**BRIEF**
Below are records; how many of their lines contain "give"? Reply with the number and no other words.

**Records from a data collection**
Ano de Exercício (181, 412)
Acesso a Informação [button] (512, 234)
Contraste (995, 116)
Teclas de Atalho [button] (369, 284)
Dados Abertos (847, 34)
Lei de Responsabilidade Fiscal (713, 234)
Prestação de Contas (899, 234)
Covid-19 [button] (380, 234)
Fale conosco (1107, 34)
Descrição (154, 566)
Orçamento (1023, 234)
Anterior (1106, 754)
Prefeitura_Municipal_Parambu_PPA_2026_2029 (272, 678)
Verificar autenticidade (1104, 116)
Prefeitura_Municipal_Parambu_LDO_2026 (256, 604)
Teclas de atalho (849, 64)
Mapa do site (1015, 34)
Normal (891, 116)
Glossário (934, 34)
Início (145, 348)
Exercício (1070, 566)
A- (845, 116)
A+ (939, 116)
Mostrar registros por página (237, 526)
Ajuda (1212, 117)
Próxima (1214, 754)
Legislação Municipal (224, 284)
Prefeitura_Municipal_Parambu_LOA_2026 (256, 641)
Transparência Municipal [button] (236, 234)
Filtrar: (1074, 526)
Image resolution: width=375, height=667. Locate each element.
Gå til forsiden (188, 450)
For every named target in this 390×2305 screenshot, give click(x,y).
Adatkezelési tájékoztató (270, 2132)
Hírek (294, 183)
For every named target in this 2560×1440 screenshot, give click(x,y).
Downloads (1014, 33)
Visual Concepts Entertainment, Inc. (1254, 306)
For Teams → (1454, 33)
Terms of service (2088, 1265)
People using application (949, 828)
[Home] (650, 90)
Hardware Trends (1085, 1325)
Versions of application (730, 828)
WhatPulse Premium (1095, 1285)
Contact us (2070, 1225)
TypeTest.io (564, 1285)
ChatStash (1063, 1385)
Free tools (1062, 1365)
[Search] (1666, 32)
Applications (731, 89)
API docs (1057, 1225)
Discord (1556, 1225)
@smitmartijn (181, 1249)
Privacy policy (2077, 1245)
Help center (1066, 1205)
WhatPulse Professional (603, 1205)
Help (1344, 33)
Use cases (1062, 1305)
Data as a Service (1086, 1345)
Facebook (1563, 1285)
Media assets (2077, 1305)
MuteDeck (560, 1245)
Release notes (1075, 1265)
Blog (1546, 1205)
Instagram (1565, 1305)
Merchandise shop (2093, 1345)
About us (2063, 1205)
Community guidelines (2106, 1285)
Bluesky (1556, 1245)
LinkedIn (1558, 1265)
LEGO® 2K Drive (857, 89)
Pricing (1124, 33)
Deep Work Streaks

**RESULT FOR THIS TASK**
2